Where It’s Going Next: IBM’s AI and cloud businesses aren’t going to enter some renaissance. But they are improving, and those improvements will couple with Red Hat integration later this year make the numbers look pretty good. Those good numbers will continue to converge on a still discounted valuation, and keep IBM stock on a winning path.
Dark Horse Stocks for 2019: Spotify (SPOT)
YTD Gain: 29%
The Dark Horse Thesis: Too much hype caused Spotify (NYSE:SPOT) stock to plummet in 2018, and too little hype in 2019 should likewise cause the stock to soar. Investors seemingly forgot about the huge secular-growth narrative underlying Spotify stock, which includes the company turning into a global streaming music giant, and that near term memory loss won’t last forever. The market will soon remember, and when it does, SPOT stock will fly.
Why It’s Up: Spotify stock is up big in 2019 thanks to multiple positive developments, including strong quarterly numbers, successful expansion into India and talk of original podcast content.
Where It’s Going Next: Spotify stock will stay in rally mode for the rest of 2019 because the underlying narrative is dramatically improving. Specifically, the company now has a moat in the form of original content, growth isn’t slowing and international expansion is going much better than anyone expected.
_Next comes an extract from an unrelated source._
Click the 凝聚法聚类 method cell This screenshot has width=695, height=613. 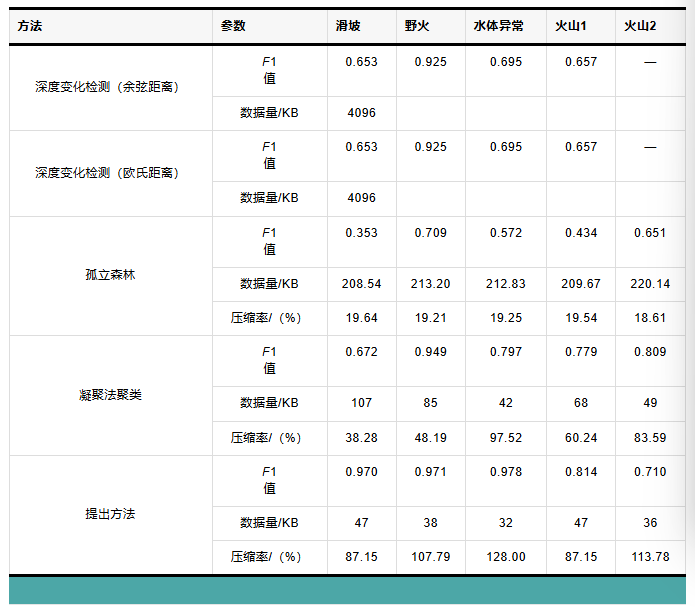click(x=110, y=394)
In other words, the growth narrative is firing on all cylinders. So long as this remains true, SPOT stock will head higher.
Dark Horse Stocks for 2019: Weibo (WB)
YTD Gain: 10%
The Dark Horse Thesis: Company-specific fundamentals at Weibo (NASDAQ:WB), including top- and bottom-line growth, have remained resilient and healthy amid a major China tech stock selloff. As such, all Weibo stock needs to explode higher is some positive developments on the U.S.-China trade war front. Weibo stock will get those developments in 2019, and as such, Weibo stock should rally in a big way.
Why It’s Up: Weibo stock is up slightly in 2019 thanks to positive developments on the U.S-China trade-war front, as well as strong numbers across the board from the China tech sector in early 2019.
Where It’s Going Next: Weibo stock is going higher. This stock remains way undervalued relative to its long-term growth potential and is one of the stickier, larger, and faster growing platforms in the China internet landscape. Revenue growth is big. Margins are big. User growth is big. Everything is big but the valuation. This disconnect can’t last forever. When it corrects, Weibo stock will soar.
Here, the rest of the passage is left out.